I have defined pairs, lists of pairs (representing finite functions as "sets" of input/output pairs), and unions of such lists as follows:
data _x_ {l : Level} (A B : Set l) : Set l where
<_,_> : A -> B → A x B
data FinFun (A B : Set) : Set where
nil : FinFun A B
_::_ : A x B → FinFun A B → FinFun A B
_U_ : {A B : Set} -> FinFun A B -> FinFun A B -> FinFun A B
nil U f' = f'
(x :: xs) U f' = x :: (xs U f')
I have also defined "neighborhoods" and the supremum of two such neighborhoods:
data UniNbh : Set where
bot : UniNbh
lam : FinFun UniNbh UniNbh -> UniNbh
_u_ : UniNbh -> UniNbh -> UniNbh
bot u bot = bot
bot u (lam f) = lam f
(lam f) u bot = lam f
(lam f) u (lam f') = lam (f U f')
Finally, and most importantly for this question, I have defined a function which, given a list of pairs of neighborhoods, takes the supremum of all the first components of the pairs in the list:
pre : FinFun UniNbh UniNbh -> UniNbh
pre nil = bot
pre (< x , y > :: f) = x u pre f
The mutually recursive function that causes me trouble essentially looks like this:
f : UniNbh -> UniNbh -> UniNbh -> Result
-- Base cases here. When any argument is bot or lam nil, no
-- recursion is needed.
f (lam (a ∷ as)) (lam (b ∷ bs)) (lam (c ∷ cs)) =
f (lam (a ∷ as)) (pre (b ∷ bs)) (lam (c ∷ cs))
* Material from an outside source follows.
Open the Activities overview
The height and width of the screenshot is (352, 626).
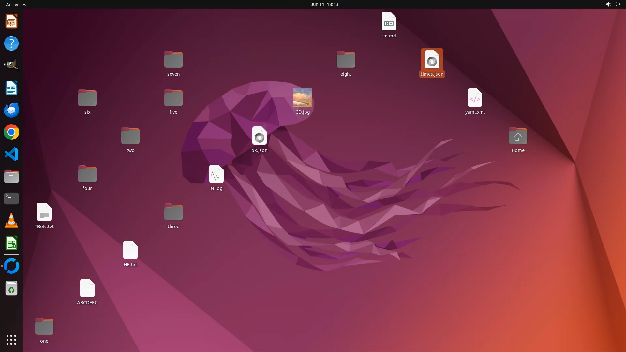point(16,4)
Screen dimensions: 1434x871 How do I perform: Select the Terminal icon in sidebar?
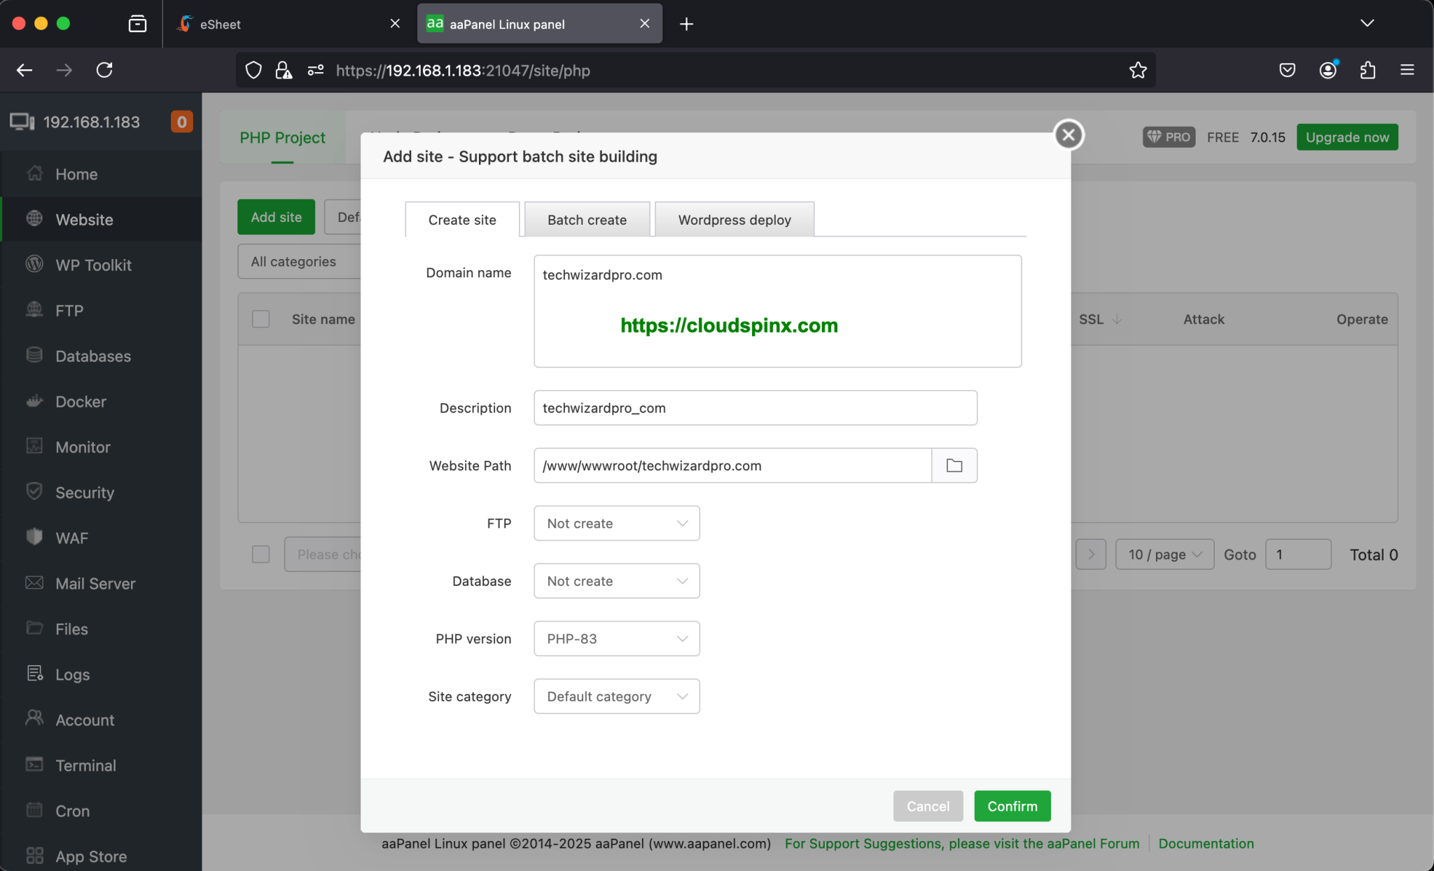(x=34, y=765)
It seems obvious that either pre f is smaller than lam f, or that one of the base cases will end the recursion, but Agda understandably can't see this. I have tried quite a few different ideas in trying to solve this, but they haven't worked. At this point, I think that the only way is to use Induction.WellFounded from the standard library, but I can't figure out how.
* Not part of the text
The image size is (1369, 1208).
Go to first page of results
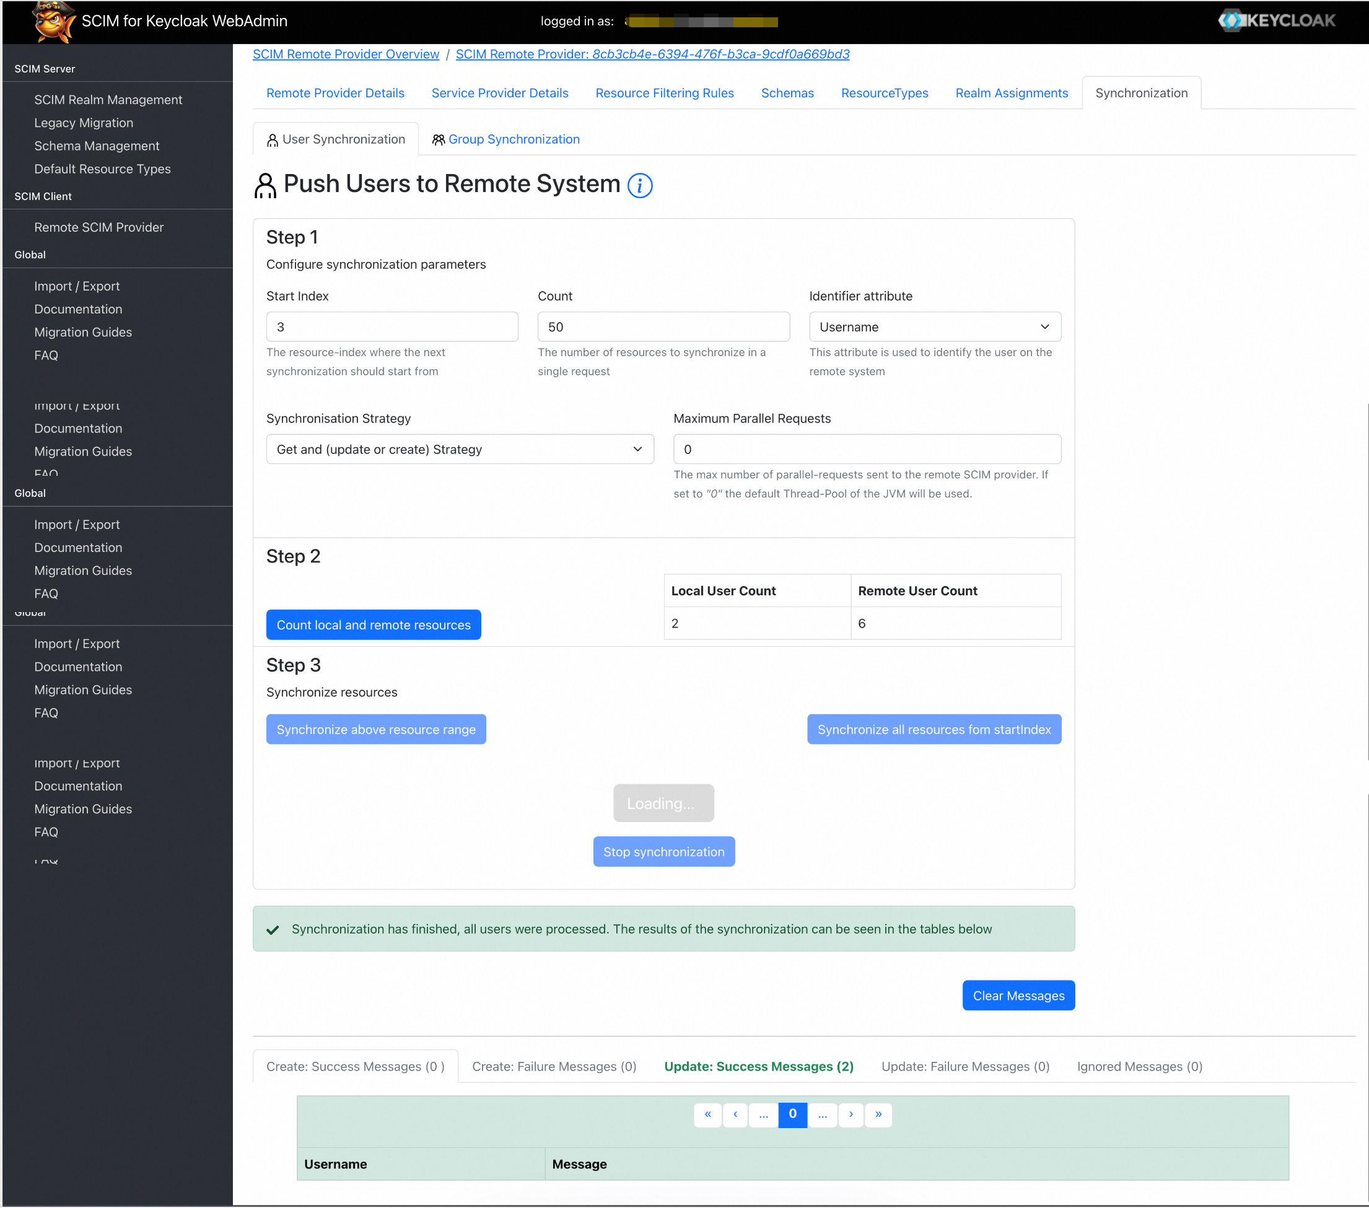point(707,1114)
I've unsuccessfully tried to show that the following data type is well founded:
data preSmaller : UniNbh -> UniNbh -> Set where
pre-base : preSmaller (pre nil) (lam nil)
pre-step : ∀ (x y f f') ->
preSmaller (pre f) (lam f') ->
preSmaller (pre (< x , y > :: f')) (lam (< x , y > :: f'))
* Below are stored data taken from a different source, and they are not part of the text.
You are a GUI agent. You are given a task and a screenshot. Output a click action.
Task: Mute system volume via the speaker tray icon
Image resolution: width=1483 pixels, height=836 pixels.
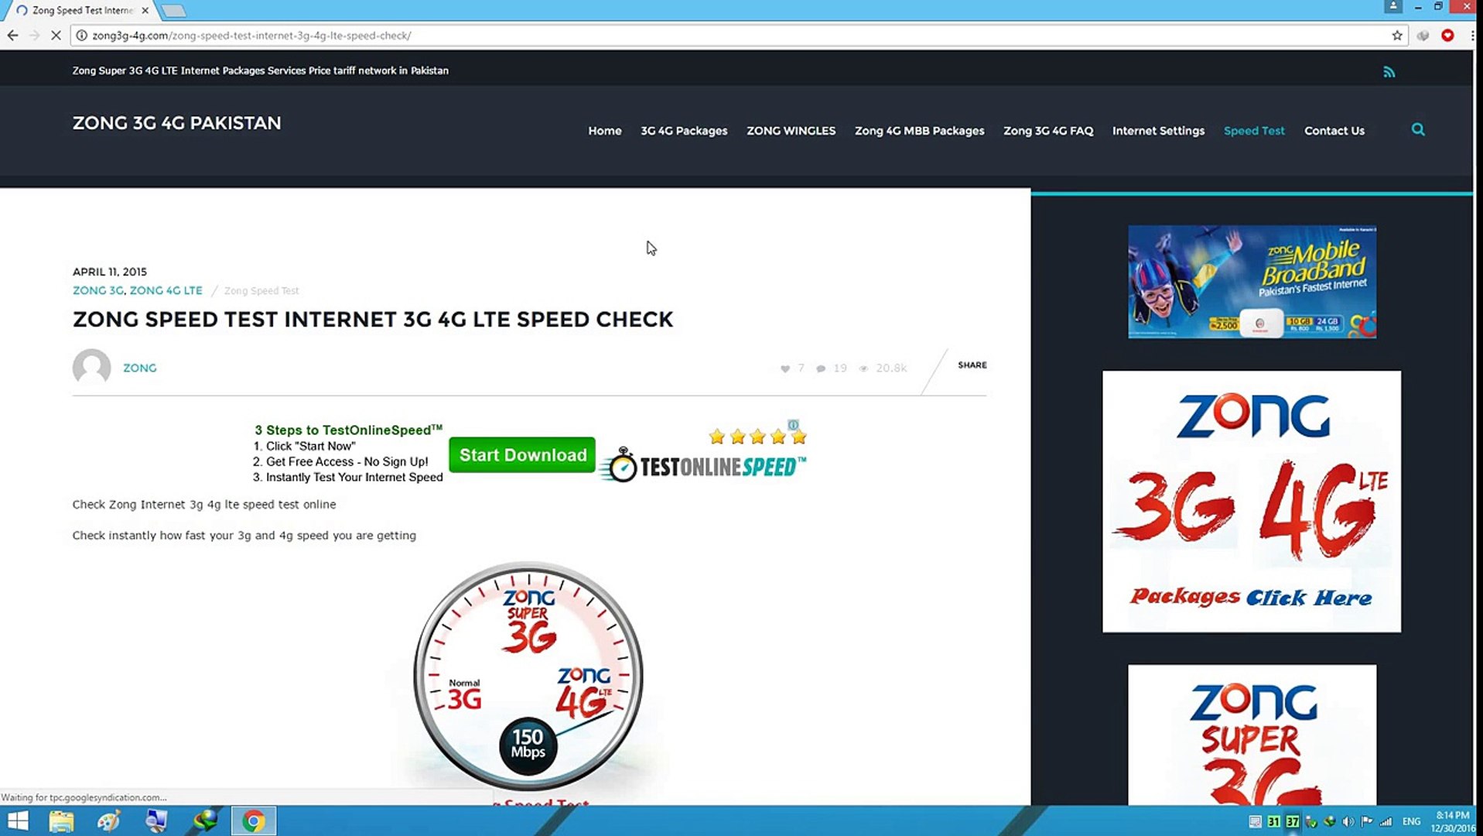click(x=1348, y=821)
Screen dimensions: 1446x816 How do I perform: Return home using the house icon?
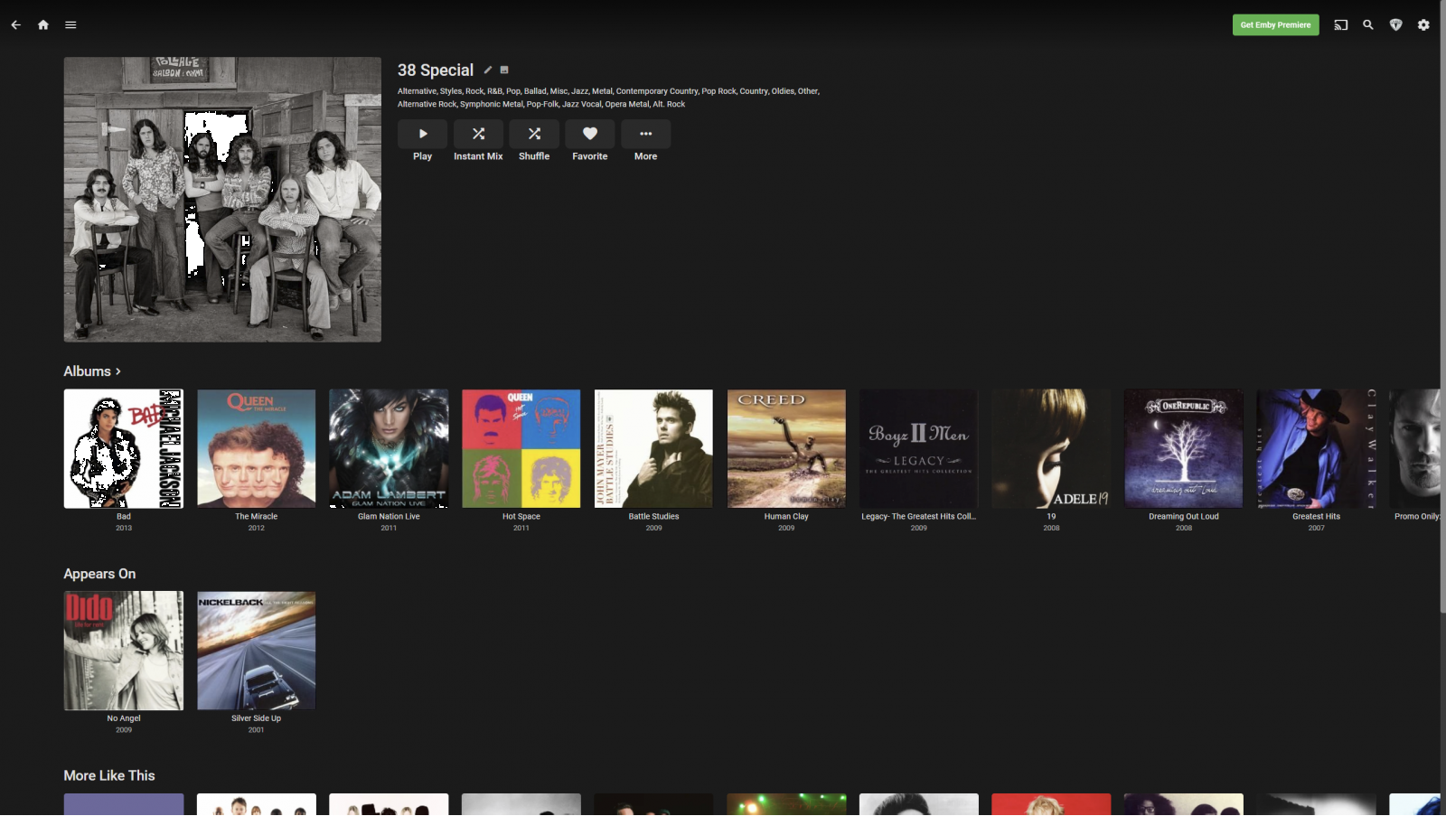(42, 24)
I'm not even sure that this data type would be useful, even if I could prove that it's well founded.
When looking around trying to find information about how to use Induction.WellFounded, I can only find very simple examples showing that < for natural numbers is well founded, and I haven't been able to generalize those ideas to this situtation.
Sorry for the long post. Any help would be greatly appreciated!